Un militante di Casapound è stato sottoposto a obbligo di firma presso la polizia giudiziaria per i reati di rapina aggravata e lesione in concorso, insieme ad altri membri del movimento di estrema destra. L’episodio riguarda un’aggressione avvenuta nel pomeriggio di martedì 18 giugno scorso, nei pressi del pub Cutty Sark, in via Carlo Botta a Roma. Secondo le ricostruzioni della Polizia di Stato, il gruppo di aggressori ha preso di mira quattro giovani che stavano tornando da una manifestazione in difesa della Costituzione, tenutasi in Piazza Santi Apostoli.

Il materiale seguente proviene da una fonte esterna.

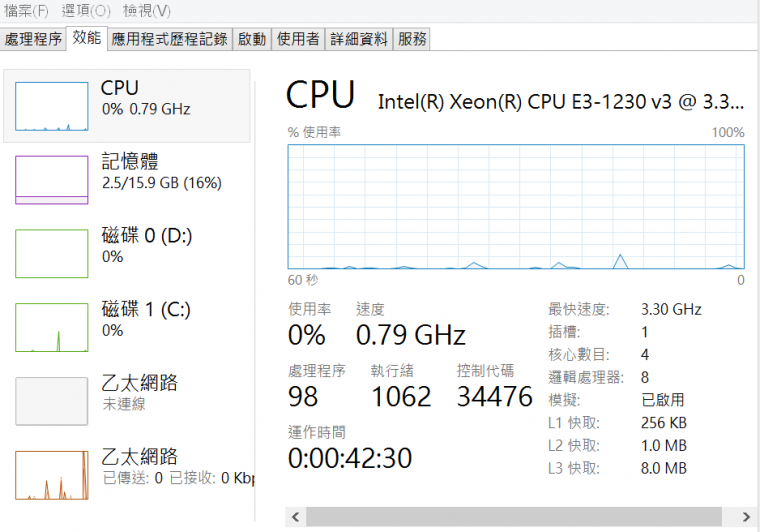
Task: Switch to the 服務 tab
Action: 412,39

Le vittime, riconoscibili per una maglietta dello Spin Time e una bandiera della Rete degli Studenti Medi, sono state aggredite fisicamente dagli esponenti di Casapound, i quali si sono impossessati della bandiera, simbolo di un movimento politico di orientamento opposto. L’aggressione è avvenuta in zona Colle Oppio, vicino al civico 5 di via Carlo Botta.

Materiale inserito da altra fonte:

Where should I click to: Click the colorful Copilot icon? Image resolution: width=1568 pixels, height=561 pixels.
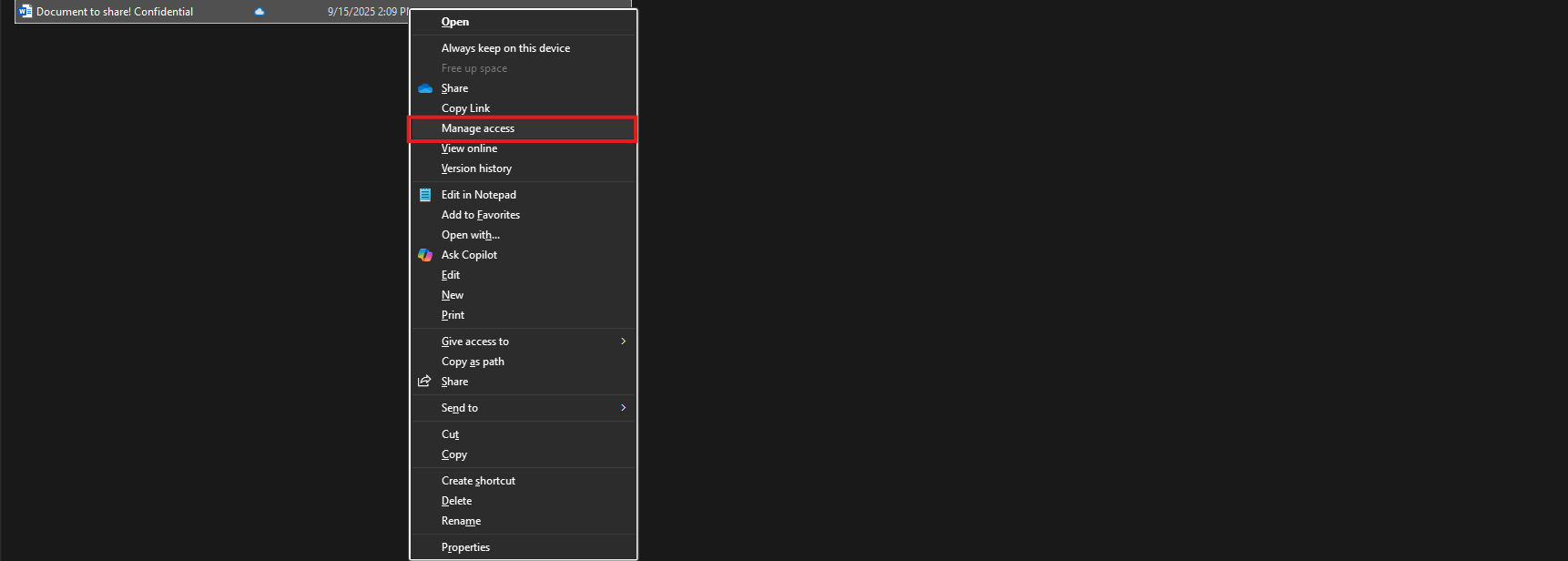pyautogui.click(x=425, y=255)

Le indagini sulla vicenda sono state condotte dagli agenti della Polizia di Stato e coordinate dalla Procura di Roma. Grazie ai filmati delle telecamere di sorveglianza acquisiti dalla Digos, gli inquirenti sono riusciti a identificare i responsabili, già noti per la loro appartenenza agli ambienti di Casapound. Questa mattina, martedì 20 agosto, la Polizia ha eseguito l’ordinanza applicativa di misura cautelare dell’obbligo di presentazione giornaliera alla polizia giudiziaria, come stabilito dal giudice delle indagini preliminari del Tribunale di Roma.